** Opening Dataset excerpts block **

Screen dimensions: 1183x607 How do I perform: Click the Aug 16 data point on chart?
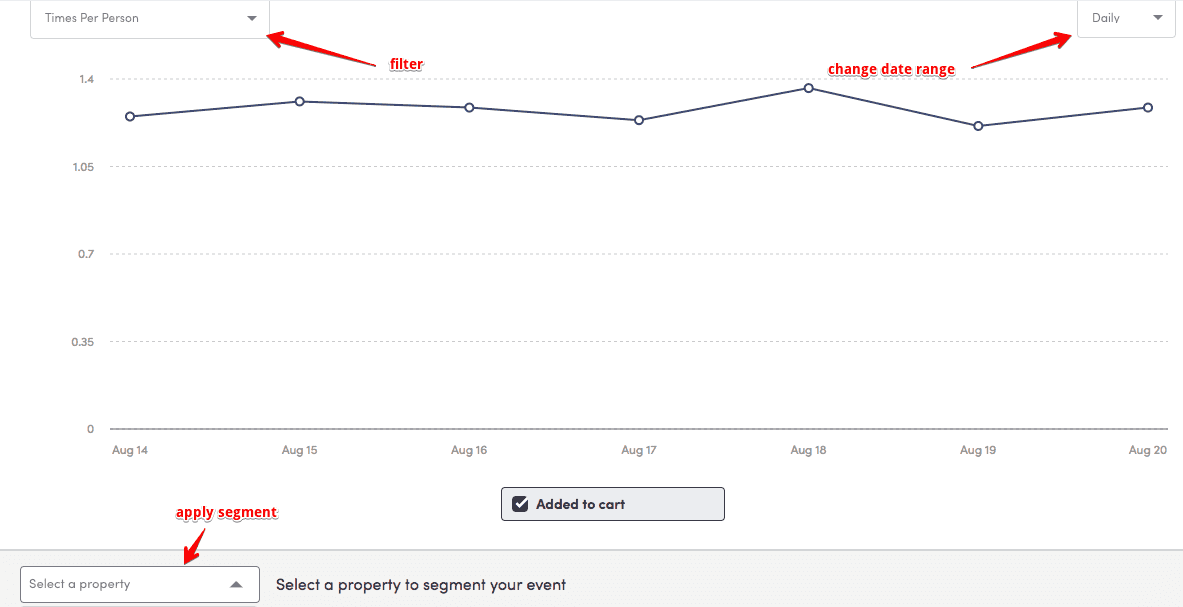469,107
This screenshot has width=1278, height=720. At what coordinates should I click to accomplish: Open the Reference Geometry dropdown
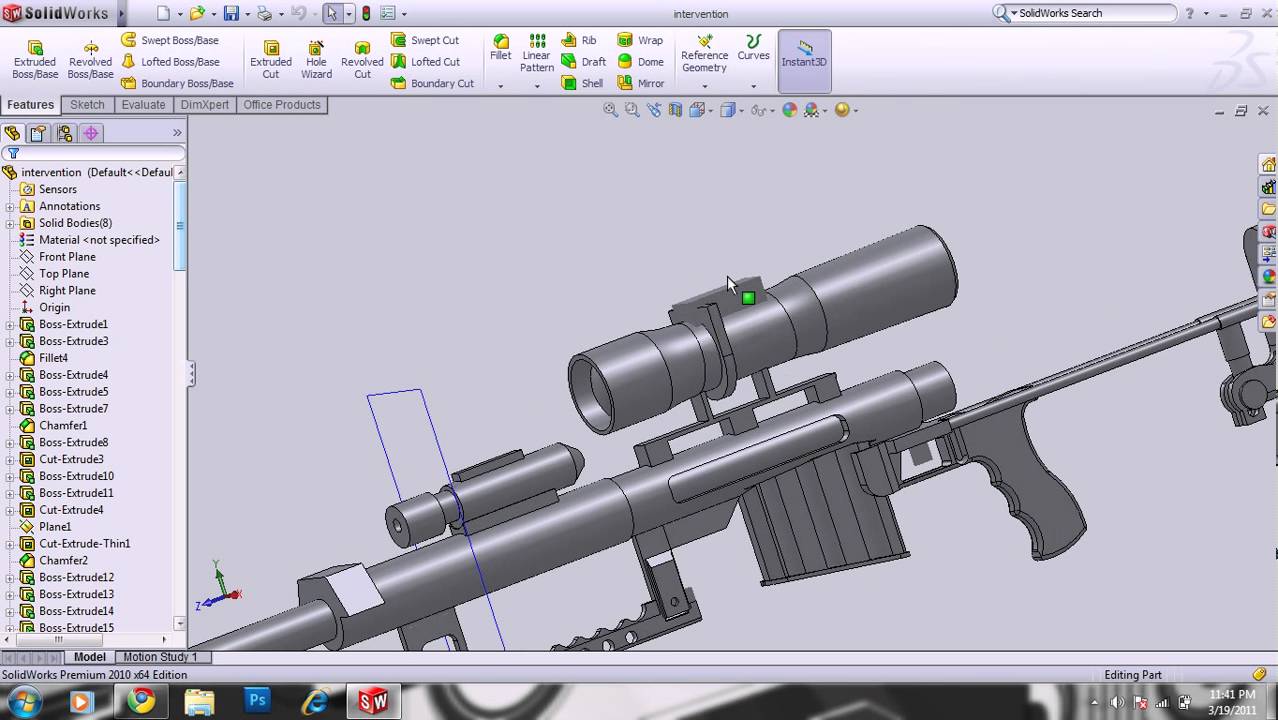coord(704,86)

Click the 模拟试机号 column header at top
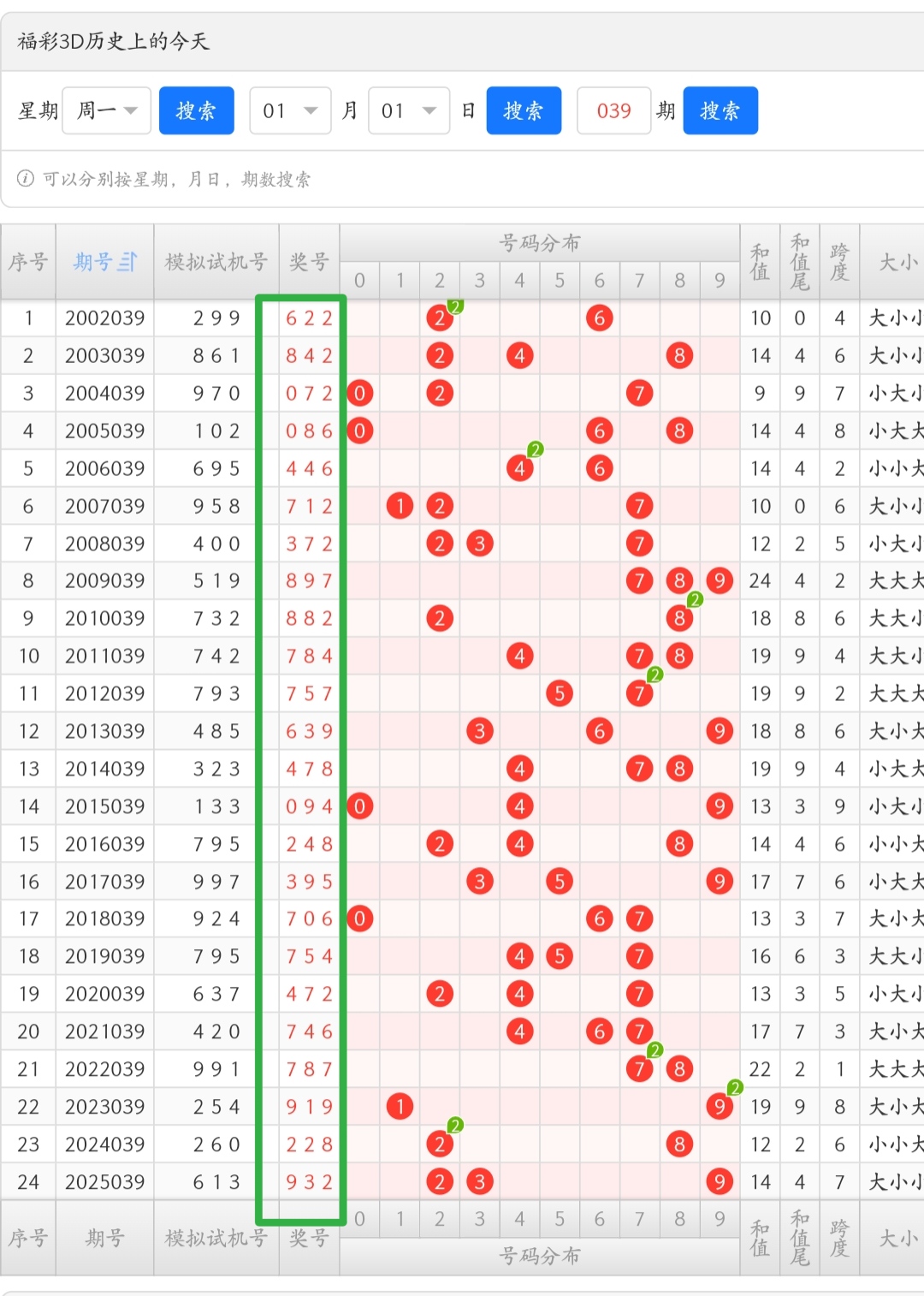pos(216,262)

** Closing Dataset excerpts block **

Problem statement. Pictures stay out. Copy exactly, and only, the lines from the one containing "This screenshot has" through the end of the data.

Result for this task.
This screenshot has width=1278, height=720. At what coordinates should I click to accomplish: Open the Reference Geometry dropdown
coord(704,86)

Click the 模拟试机号 column header at top
pos(216,262)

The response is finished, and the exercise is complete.